**Source records**
|---|
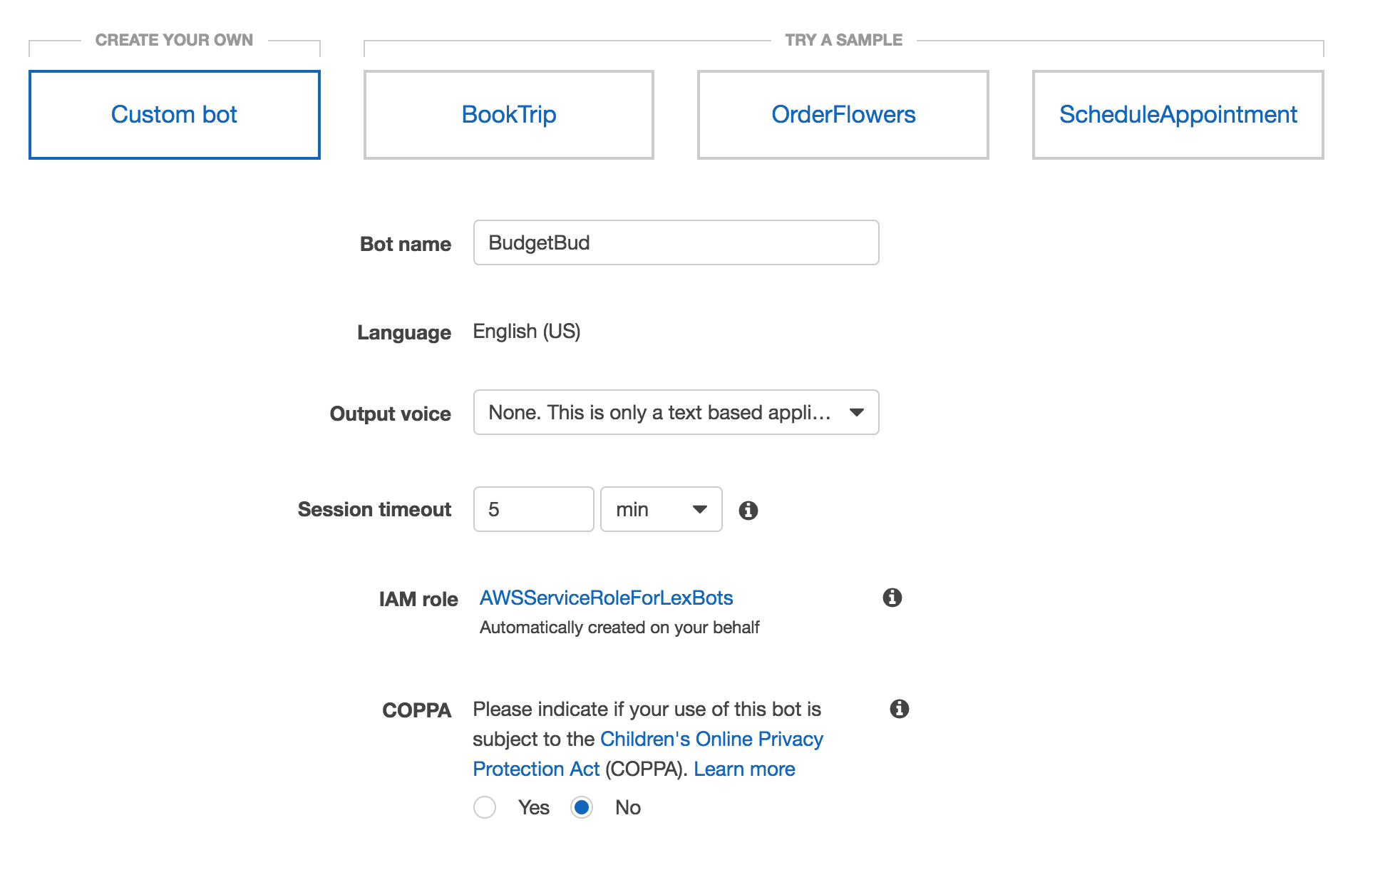
Task: Click the unselected Yes radio circle
Action: tap(485, 807)
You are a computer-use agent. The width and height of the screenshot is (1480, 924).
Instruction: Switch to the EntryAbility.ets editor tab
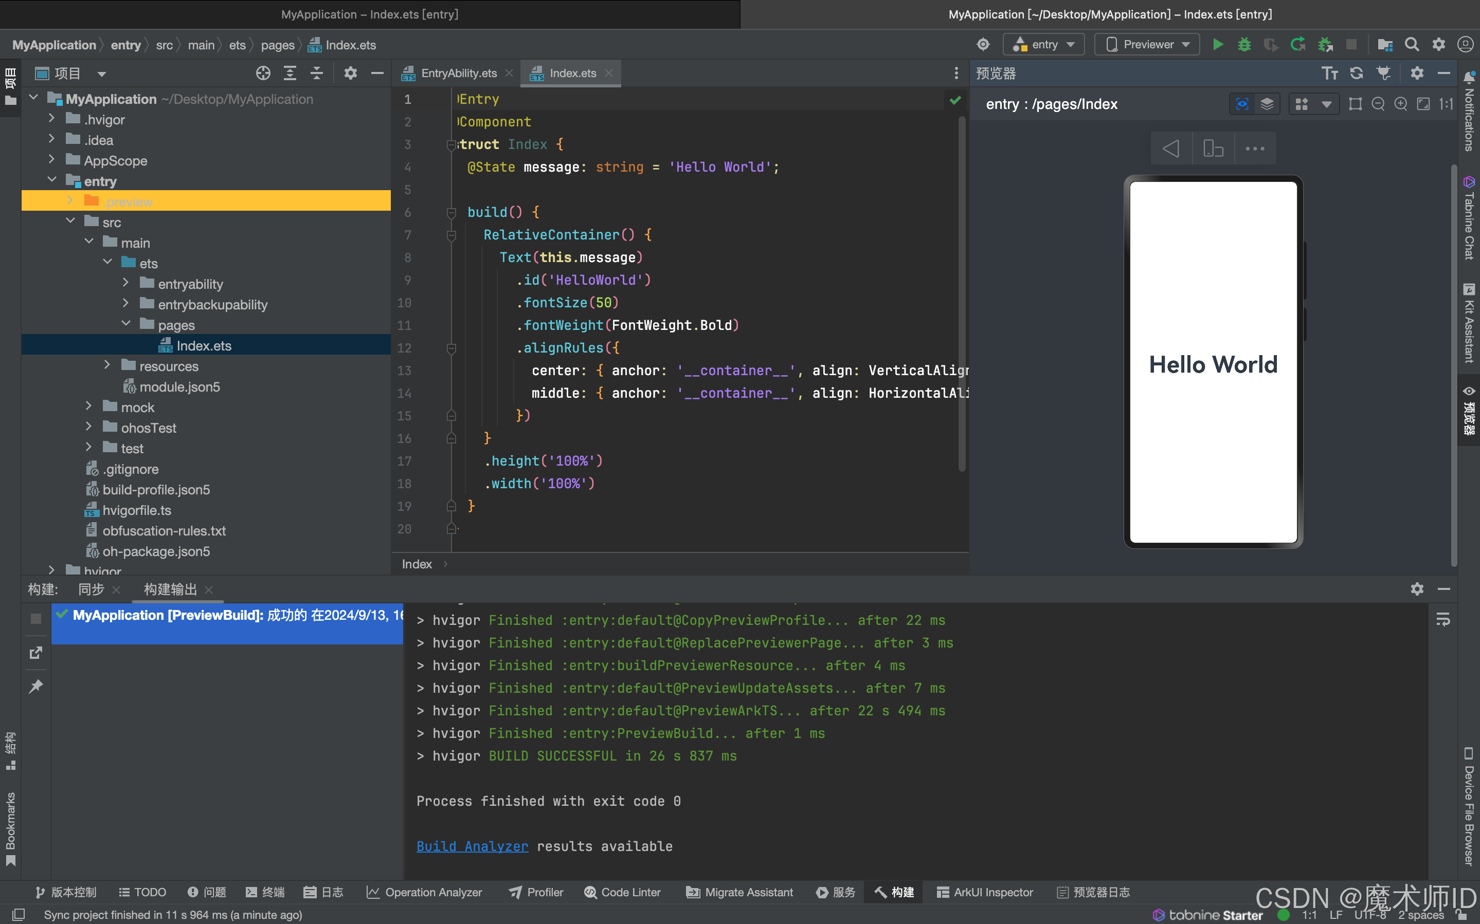[458, 73]
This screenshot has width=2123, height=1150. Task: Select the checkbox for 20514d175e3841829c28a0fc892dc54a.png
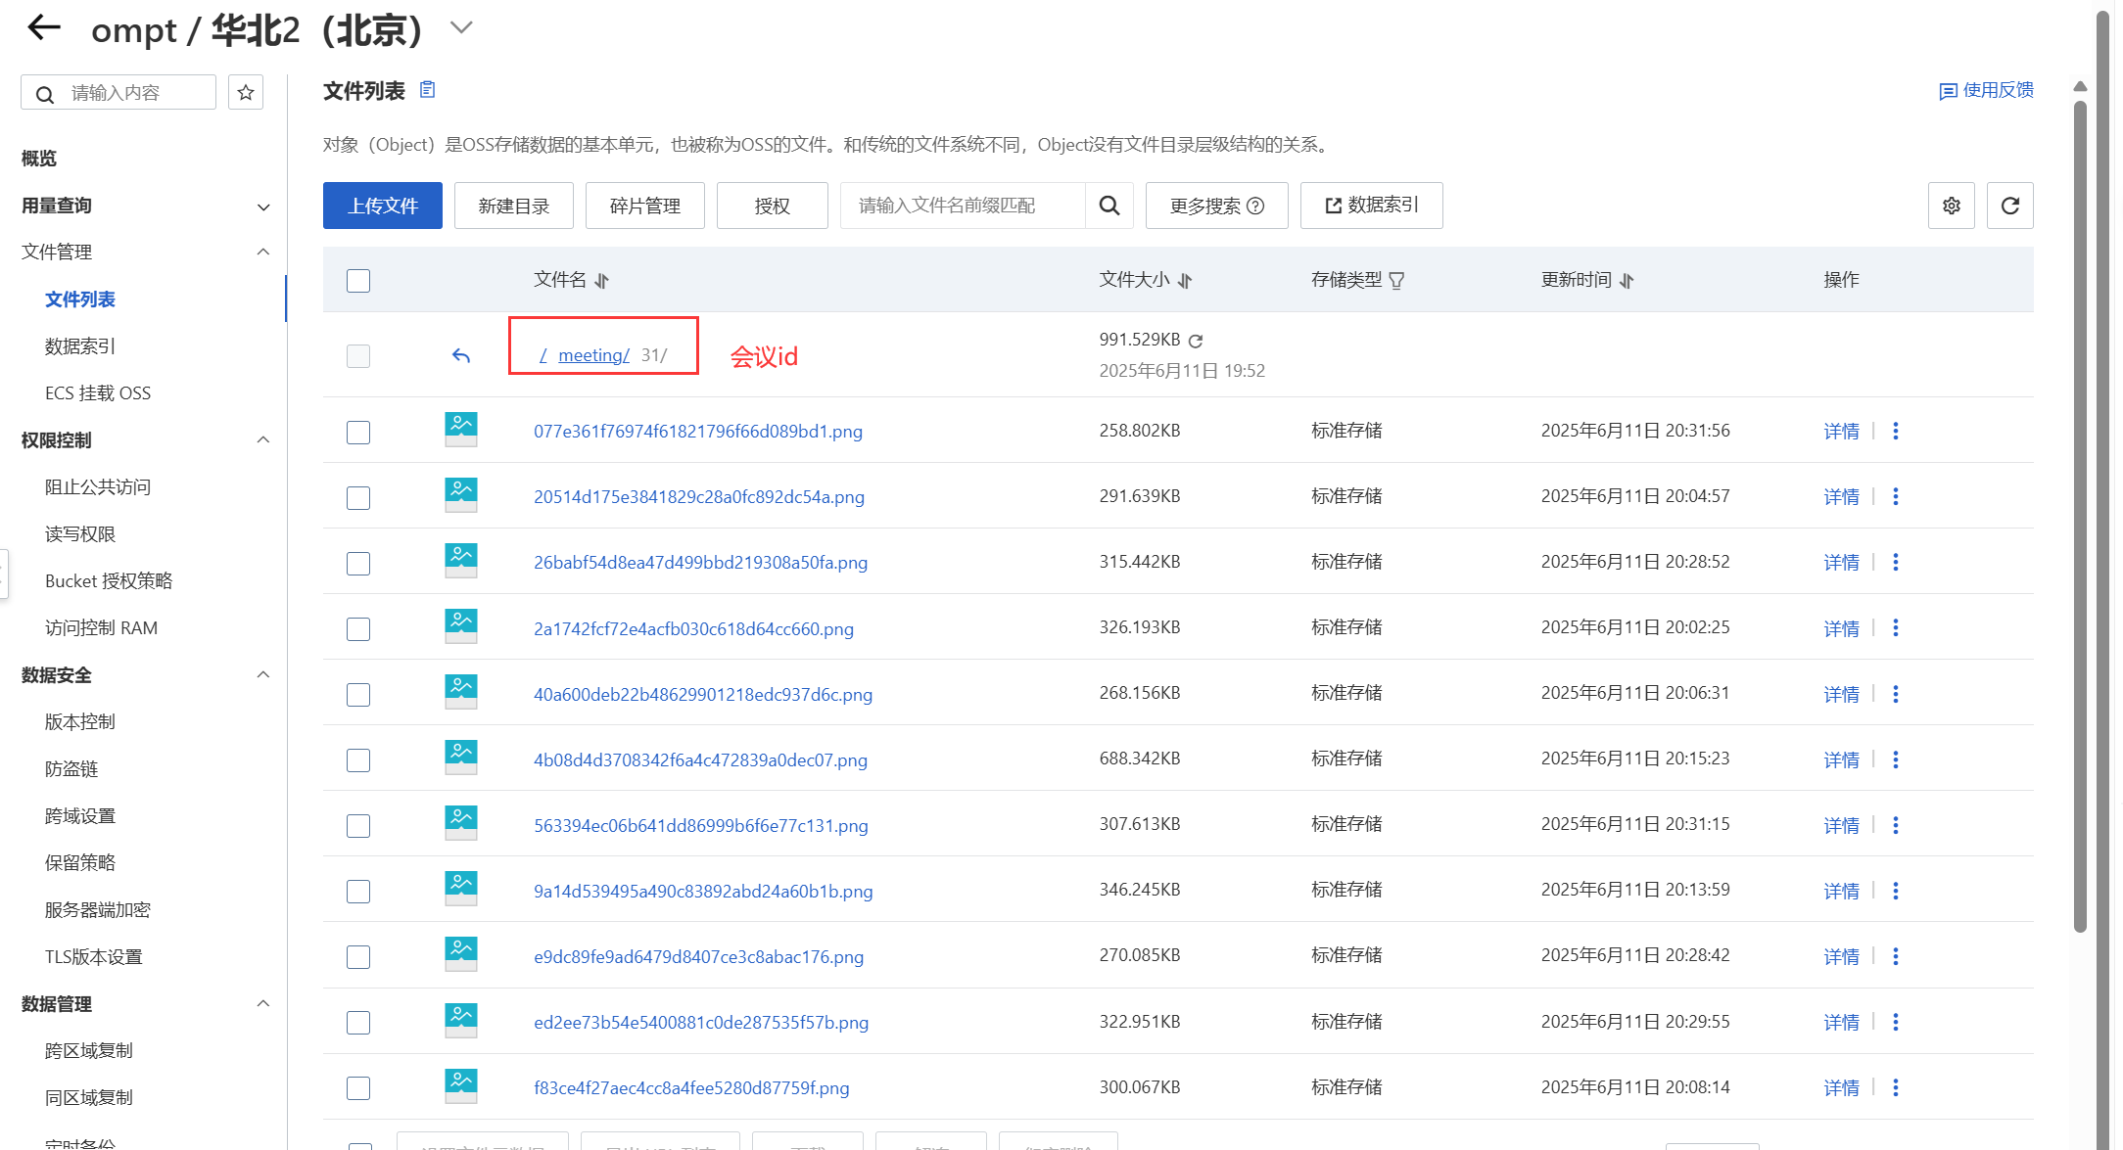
|---|
**Try it**
Every line from the one bearing "You are a computer-use" through the end of the data above must be output exactly, and no picture may appear.

**Exercise output**
You are a computer-use agent. The width and height of the screenshot is (1480, 924).
Instruction: Switch to the EntryAbility.ets editor tab
[458, 73]
This screenshot has width=2123, height=1150. Task: Select the checkbox for 20514d175e3841829c28a0fc892dc54a.png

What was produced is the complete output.